■ PROBLEM ■
Every line in the data below that includes "computer" belongs in the answer, copied as it stands.

■ MATERIAL TO PROCESS ■
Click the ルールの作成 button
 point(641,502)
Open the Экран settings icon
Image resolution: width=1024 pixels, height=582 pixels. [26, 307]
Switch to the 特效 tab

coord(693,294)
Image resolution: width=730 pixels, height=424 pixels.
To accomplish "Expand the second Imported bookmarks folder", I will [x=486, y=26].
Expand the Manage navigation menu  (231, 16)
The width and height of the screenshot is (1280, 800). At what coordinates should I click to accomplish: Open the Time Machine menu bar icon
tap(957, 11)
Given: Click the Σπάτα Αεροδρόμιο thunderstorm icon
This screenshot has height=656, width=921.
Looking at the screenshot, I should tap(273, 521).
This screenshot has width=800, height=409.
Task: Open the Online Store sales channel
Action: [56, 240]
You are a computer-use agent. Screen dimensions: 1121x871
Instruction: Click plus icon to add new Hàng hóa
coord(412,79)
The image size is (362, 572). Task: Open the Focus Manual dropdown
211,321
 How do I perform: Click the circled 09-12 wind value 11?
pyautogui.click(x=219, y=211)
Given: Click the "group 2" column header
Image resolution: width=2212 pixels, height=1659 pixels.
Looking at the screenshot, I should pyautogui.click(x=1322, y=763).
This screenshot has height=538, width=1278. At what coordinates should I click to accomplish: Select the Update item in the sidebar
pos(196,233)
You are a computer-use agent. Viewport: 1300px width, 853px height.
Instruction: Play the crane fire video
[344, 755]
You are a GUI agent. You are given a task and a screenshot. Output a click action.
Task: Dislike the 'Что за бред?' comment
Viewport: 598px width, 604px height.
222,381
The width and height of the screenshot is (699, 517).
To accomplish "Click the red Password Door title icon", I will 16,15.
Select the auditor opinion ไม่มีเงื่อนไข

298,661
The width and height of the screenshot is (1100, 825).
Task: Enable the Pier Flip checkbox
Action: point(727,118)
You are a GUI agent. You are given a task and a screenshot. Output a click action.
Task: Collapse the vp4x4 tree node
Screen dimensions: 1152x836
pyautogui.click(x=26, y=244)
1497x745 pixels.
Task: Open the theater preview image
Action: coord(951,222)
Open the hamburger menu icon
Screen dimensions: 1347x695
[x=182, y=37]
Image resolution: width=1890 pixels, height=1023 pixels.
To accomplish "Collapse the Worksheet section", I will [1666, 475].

■ RESULT OF THIS TASK ■
You are a computer-use agent. Screen dimensions: 1121x871
You are a computer-use agent. Viewport: 1300px width, 853px height.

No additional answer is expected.